The forward-looking statements contained in this communication
are based on the current expectations of AtlasClear Holdings and
its management and are subject to risks and uncertainties. No
assurance can be given that future developments affecting
AtlasClear Holdings will be those that are anticipated. Actual
results may differ materially from current expectations due to
changes in global, regional or local economic, business,
competitive, market, regulatory and other factors, many of which
are beyond the control of AtlasClear Holdings. Should one or more
of these risks or uncertainties materialize, or should any of the
assumptions prove incorrect, actual results may vary in material
respects from those projected in these forward-looking statements.

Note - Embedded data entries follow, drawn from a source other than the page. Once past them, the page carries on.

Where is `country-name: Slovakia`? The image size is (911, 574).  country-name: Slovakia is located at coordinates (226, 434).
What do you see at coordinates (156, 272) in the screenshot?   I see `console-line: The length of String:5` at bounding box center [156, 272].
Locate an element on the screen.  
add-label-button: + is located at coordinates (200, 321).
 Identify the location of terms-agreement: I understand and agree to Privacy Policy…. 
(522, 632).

Factors that could cause actual results to differ may emerge from
time to time, and it is not possible to predict all of them.

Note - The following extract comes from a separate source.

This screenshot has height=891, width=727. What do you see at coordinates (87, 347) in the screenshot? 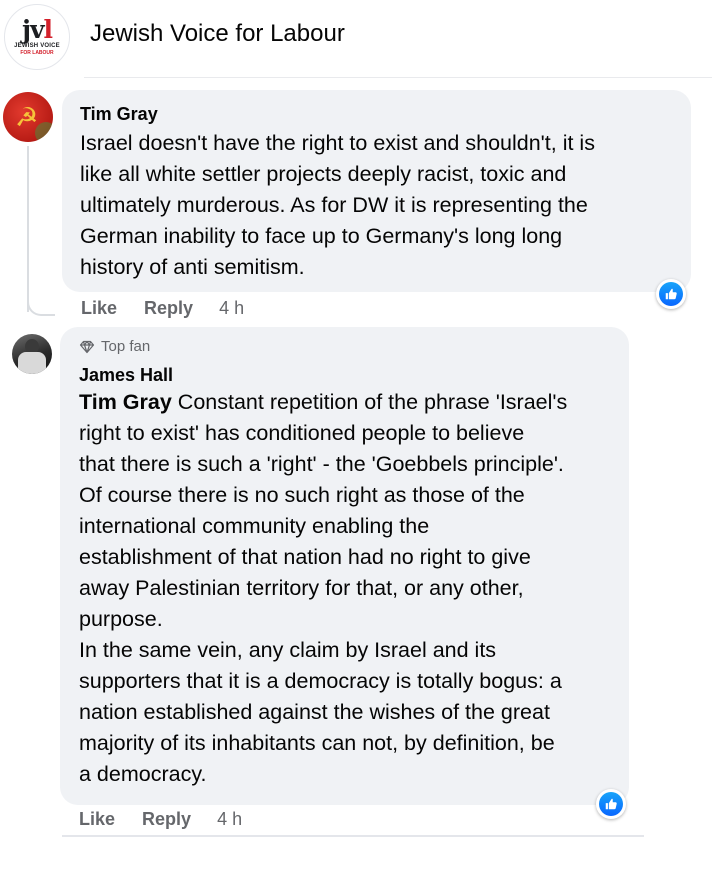
I see `diamond-icon` at bounding box center [87, 347].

Such factors include, but are not limited to: AtlasClear’s
inability to successfully integrate, and/or realize the anticipated
benefits of, the technology acquired from Pacsquare Technologies
LLC (“Pacsquare”); the risk that AtlasClear’s acquisition of
Commercial Bancorp and its subsidiary bank, FSB, does not close as
a result of the failure to satisfy the conditions to closing such
acquisition (including, without limitation, the receipt of approval
of Commercial Bancorp’s stockholders and receipt of required
regulatory approvals); failure to recognize the anticipated
benefits of the transaction, which may be affected by, among other
things, competition, the ability of AtlasClear Holdings to maintain
relationships with customers and suppliers and strategic alliance
third parties, and to retain its management and key employees;
estimates of AtlasClear Holdings financial performance being
materially incorrect predictions; AtlasClear’s failure to complete
the proposed acquisition on favorable terms to AtlasClear or at
all; AtlasClear Holdings’ inability to integrate, and to realize
the benefits of, the proposed acquisition and previous
acquisitions; AtlasClear Holdings’ inability to realize the
anticipated benefits of the transaction with Pacsquare; changes in
general economic or political conditions; changes in the markets
that AtlasClear Holdings targets; slowdowns in securities or
cryptocurrency trading or shifting demand for trading, clearing and
settling financial products; any change in laws applicable to
AtlasClear Holdings or any regulatory or judicial interpretation
thereof; and other factors, risks and uncertainties, including
those that were included under the heading “Risk Factors” in the
final proxy statement/prospectus filed with the SEC, and those
included under the heading “Risk Factors” in Quantum’s 2022 Form
10-K and its subsequent filings with the SEC. AtlasClear Holdings
cautions that the foregoing list of factors is not exhaustive. Any
forward-looking statement made in this communication speaks only as
of the date hereof. Plans, intentions or expectations disclosed in
forward-looking statements may not be achieved and no one should
place undue reliance on such forward-looking statements. AtlasClear
Holdings does not undertake any obligation to update, revise or
review any forward-looking statement, whether as a result of new
information, future developments or otherwise, except as may be
required by any applicable securities laws.